We as a society have created systems of charity that require supply and demand much like any other system. We need a clientele (i.e. the poor and oppressed) to be in constant need in order to have a person/group on which to focus our product (i.e. charity and services). This is not necessarily a conscience act on the part of those providing charities; in fact it would probably be an insult to hear their efforts described in this manner. Unfortunately, after so many generations of providing services to those in need we’ve created a cycle that is hard to break. There may be a sort of comfort as people of faith in knowing that there is always someone to be charitable to. Being charitable is something we’re called to do in our faith and as Bono pointed out, we generally feel good about doing it. It’s a convenient system when it comes to fulfilling that faith mandate.
Charity of this sort can become the enemy because it can prevent justice being done. One issue is people may come to believe that charity is the best and possibly only way to address the problems they see. Also charity can prevent justice when it creates in people the idea that they should be grateful for these extra “gifts” when in reality a just life is their promised inheritance from God. If people are led to believe that they are stuck with their lot in life and any hand-out beyond that is a blessing they shouldn’t question then they are stripped of the power and authority to demand the justice that is their right. These are dangerous cycles to create and are the reason why charities should only act as a sort of emergency response and not be looked to as the long-term solution to the issue.
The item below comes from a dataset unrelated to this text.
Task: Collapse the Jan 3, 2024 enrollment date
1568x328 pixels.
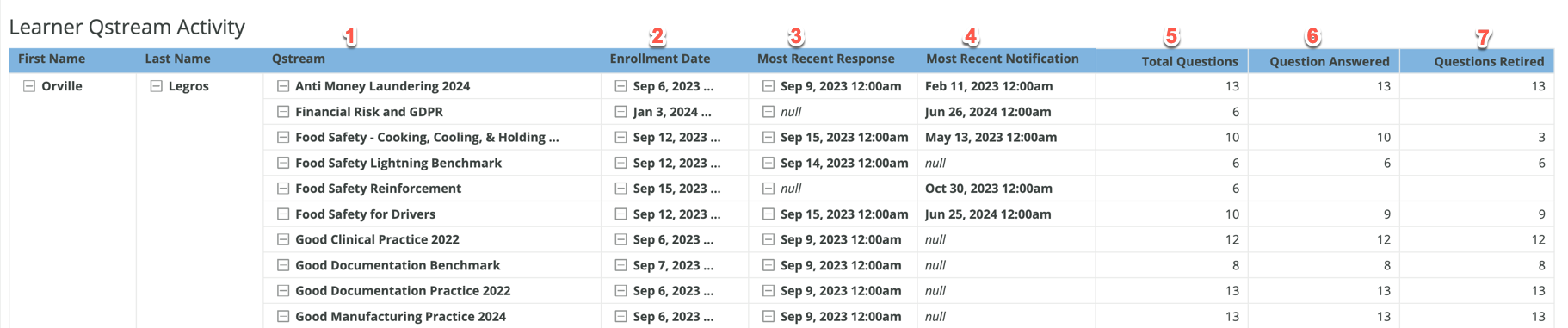Action: click(621, 112)
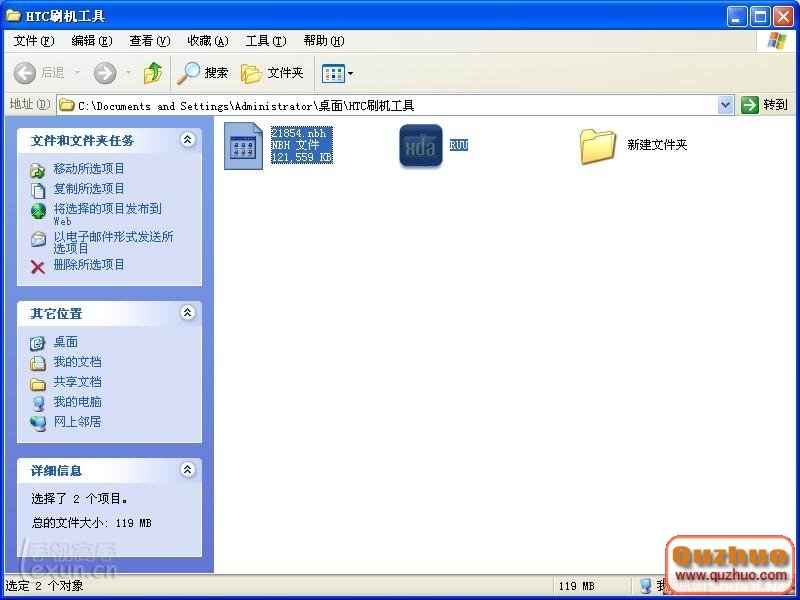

McNight went on to say “…many vulnerable people are primarily disabled by their segregation from community life in institutions, ‘special’ programs, or service ghettos. Paradoxically, their lives often improve significantly when they leave service systems and become effectively incorporated in community life.” These are the opportunities we need to provide; an opportunity to restore power and authority in an effort to form a just society. If the very “victims” that make up the clienthood of dependency are shown that by organizing together they will have the ability to instill some real changes in their communities than things will begin to happen and the need for charities can begin to diminish. That shouldn’t frighten us but rather excite us. How incredible would it be to see our communities being restored to what God originally intended? How fantastic would it be to be a part of that?